**What is required:** Can you turn every line of the items below into a JSON list of strings, one string per line, with blank lines left out?

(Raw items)
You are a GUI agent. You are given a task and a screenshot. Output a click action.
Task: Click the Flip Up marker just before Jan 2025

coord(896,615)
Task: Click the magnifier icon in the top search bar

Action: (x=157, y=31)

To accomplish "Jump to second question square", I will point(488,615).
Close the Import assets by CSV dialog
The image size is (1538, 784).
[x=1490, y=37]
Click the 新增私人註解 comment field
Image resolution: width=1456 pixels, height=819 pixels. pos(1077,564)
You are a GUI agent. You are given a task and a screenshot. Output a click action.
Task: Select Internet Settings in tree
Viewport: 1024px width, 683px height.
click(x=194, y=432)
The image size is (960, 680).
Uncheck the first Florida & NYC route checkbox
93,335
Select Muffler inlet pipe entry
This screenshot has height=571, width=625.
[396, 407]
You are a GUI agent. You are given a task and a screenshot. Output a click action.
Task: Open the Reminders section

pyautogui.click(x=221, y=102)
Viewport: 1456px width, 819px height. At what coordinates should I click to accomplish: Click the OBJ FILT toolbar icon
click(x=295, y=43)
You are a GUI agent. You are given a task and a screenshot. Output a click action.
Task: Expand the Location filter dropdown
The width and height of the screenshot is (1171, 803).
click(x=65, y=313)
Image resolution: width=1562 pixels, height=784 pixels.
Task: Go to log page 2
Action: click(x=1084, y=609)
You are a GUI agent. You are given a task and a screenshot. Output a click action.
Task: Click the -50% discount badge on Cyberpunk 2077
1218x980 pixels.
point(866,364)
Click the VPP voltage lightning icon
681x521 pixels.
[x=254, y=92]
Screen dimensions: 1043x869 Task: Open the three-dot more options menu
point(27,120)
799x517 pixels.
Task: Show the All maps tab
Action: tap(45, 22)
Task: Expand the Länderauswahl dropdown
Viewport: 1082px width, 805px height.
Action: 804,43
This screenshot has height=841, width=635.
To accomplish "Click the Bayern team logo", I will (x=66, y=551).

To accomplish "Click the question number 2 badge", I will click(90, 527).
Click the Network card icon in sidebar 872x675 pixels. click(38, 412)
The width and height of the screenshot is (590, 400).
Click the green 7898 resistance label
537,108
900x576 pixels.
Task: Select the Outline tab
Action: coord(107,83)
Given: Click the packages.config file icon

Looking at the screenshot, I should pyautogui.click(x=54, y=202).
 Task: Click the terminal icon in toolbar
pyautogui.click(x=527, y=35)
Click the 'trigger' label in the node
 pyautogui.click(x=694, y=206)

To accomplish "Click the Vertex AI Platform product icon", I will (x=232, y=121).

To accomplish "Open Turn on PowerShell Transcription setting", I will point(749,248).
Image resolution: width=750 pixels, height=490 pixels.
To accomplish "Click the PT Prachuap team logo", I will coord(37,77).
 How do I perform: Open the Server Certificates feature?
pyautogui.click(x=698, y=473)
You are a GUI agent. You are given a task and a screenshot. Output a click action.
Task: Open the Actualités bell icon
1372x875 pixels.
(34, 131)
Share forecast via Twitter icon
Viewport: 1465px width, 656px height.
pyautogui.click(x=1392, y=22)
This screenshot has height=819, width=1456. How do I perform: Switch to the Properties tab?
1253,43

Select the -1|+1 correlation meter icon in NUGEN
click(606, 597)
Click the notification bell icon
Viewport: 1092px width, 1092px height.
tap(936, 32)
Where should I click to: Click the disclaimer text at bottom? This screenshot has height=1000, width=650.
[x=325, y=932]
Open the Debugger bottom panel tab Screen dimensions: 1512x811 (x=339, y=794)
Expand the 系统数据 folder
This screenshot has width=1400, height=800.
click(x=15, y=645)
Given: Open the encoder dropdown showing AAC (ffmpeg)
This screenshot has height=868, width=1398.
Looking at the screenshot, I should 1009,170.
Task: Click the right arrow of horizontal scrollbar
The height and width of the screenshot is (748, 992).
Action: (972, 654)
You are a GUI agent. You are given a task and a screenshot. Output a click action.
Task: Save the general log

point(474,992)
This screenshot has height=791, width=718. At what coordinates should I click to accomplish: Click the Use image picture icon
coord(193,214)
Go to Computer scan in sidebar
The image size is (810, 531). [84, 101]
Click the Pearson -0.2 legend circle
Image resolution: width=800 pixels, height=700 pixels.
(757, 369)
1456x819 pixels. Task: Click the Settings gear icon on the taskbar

**Complete response:**
[
  "You are a GUI agent. You are given a task and a screenshot. Output a click action.",
  "Task: Click the Flip Up marker just before Jan 2025",
  "coord(896,615)",
  "Task: Click the magnifier icon in the top search bar",
  "Action: (x=157, y=31)",
  "To accomplish \"Jump to second question square\", I will point(488,615).",
  "Close the Import assets by CSV dialog",
  "The image size is (1538, 784).",
  "[x=1490, y=37]",
  "Click the 新增私人註解 comment field",
  "Image resolution: width=1456 pixels, height=819 pixels. pos(1077,564)",
  "You are a GUI agent. You are given a task and a screenshot. Output a click action.",
  "Task: Select Internet Settings in tree",
  "Viewport: 1024px width, 683px height.",
  "click(x=194, y=432)",
  "The image size is (960, 680).",
  "Uncheck the first Florida & NYC route checkbox",
  "93,335",
  "Select Muffler inlet pipe entry",
  "This screenshot has height=571, width=625.",
  "[396, 407]",
  "You are a GUI agent. You are given a task and a screenshot. Output a click action.",
  "Task: Open the Reminders section",
  "pyautogui.click(x=221, y=102)",
  "Viewport: 1456px width, 819px height. At what coordinates should I click to accomplish: Click the OBJ FILT toolbar icon",
  "click(x=295, y=43)",
  "You are a GUI agent. You are given a task and a screenshot. Output a click action.",
  "Task: Expand the Location filter dropdown",
  "The width and height of the screenshot is (1171, 803).",
  "click(x=65, y=313)",
  "Image resolution: width=1562 pixels, height=784 pixels.",
  "Task: Go to log page 2",
  "Action: click(x=1084, y=609)",
  "You are a GUI agent. You are given a task and a screenshot. Output a click action.",
  "Task: Click the -50% discount badge on Cyberpunk 2077",
  "1218x980 pixels.",
  "point(866,364)",
  "Click the VPP voltage lightning icon",
  "681x521 pixels.",
  "[x=254, y=92]",
  "Screen dimensions: 1043x869 Task: Open the three-dot more options menu",
  "point(27,120)",
  "799x517 pixels.",
  "Task: Show the All maps tab",
  "Action: tap(45, 22)",
  "Task: Expand the Länderauswahl dropdown",
  "Viewport: 1082px width, 805px height.",
  "Action: 804,43",
  "This screenshot has height=841, width=635.",
  "To accomplish \"Click the Bayern team logo\", I will (x=66, y=551).",
  "To accomplish \"Click the question number 2 badge\", I will click(90, 527).",
  "Click the Network card icon in sidebar 872x675 pixels. click(38, 412)",
  "The width and height of the screenshot is (590, 400).",
  "Click the green 7898 resistance label",
  "537,108",
  "900x576 pixels.",
  "Task: Select the Outline tab",
  "Action: coord(107,83)",
  "Given: Click the packages.config file icon",
  "Looking at the screenshot, I should pyautogui.click(x=54, y=202).",
  " Task: Click the terminal icon in toolbar",
  "pyautogui.click(x=527, y=35)",
  "Click the 'trigger' label in the node",
  " pyautogui.click(x=694, y=206)",
  "To accomplish \"Click the Vertex AI Platform product icon\", I will (x=232, y=121).",
  "To accomplish \"Open Turn on PowerShell Transcription setting\", I will point(749,248).",
  "Image resolution: width=750 pixels, height=490 pixels.",
  "To accomplish \"Click the PT Prachuap team logo\", I will coord(37,77).",
  " How do I perform: Open the Server Certificates feature?",
  "pyautogui.click(x=698, y=473)",
  "You are a GUI agent. You are given a task and a screenshot. Output a click action.",
  "Task: Open the Actualités bell icon",
  "1372x875 pixels.",
  "(34, 131)",
  "Share forecast via Twitter icon",
  "Viewport: 1465px width, 656px height.",
  "pyautogui.click(x=1392, y=22)",
  "This screenshot has height=819, width=1456. How do I perform: Switch to the Properties tab?",
  "1253,43",
  "Select the -1|+1 correlation meter icon in NUGEN",
  "click(606, 597)",
  "Click the notification bell icon",
  "Viewport: 1092px width, 1092px height.",
  "tap(936, 32)",
  "Where should I click to: Click the disclaimer text at bottom? This screenshot has height=1000, width=650.",
  "[x=325, y=932]",
  "Open the Debugger bottom panel tab Screen dimensions: 1512x811 (x=339, y=794)",
  "Expand the 系统数据 folder",
  "This screenshot has width=1400, height=800.",
  "click(x=15, y=645)",
  "Given: Open the encoder dropdown showing AAC (ffmpeg)",
  "This screenshot has height=868, width=1398.",
  "Looking at the screenshot, I should 1009,170.",
  "Task: Click the right arrow of horizontal scrollbar",
  "The height and width of the screenshot is (748, 992).",
  "Action: (972, 654)",
  "You are a GUI agent. You are given a task and a screenshot. Output a click action.",
  "Task: Save the general log",
  "point(474,992)",
  "This screenshot has height=791, width=718. At what coordinates should I click to accomplish: Click the Use image picture icon",
  "coord(193,214)",
  "Go to Computer scan in sidebar",
  "The image size is (810, 531). [84, 101]",
  "Click the Pearson -0.2 legend circle",
  "Image resolution: width=800 pixels, height=700 pixels.",
  "(757, 369)",
  "1456x819 pixels. Task: Click the Settings gear icon on the taskbar"
]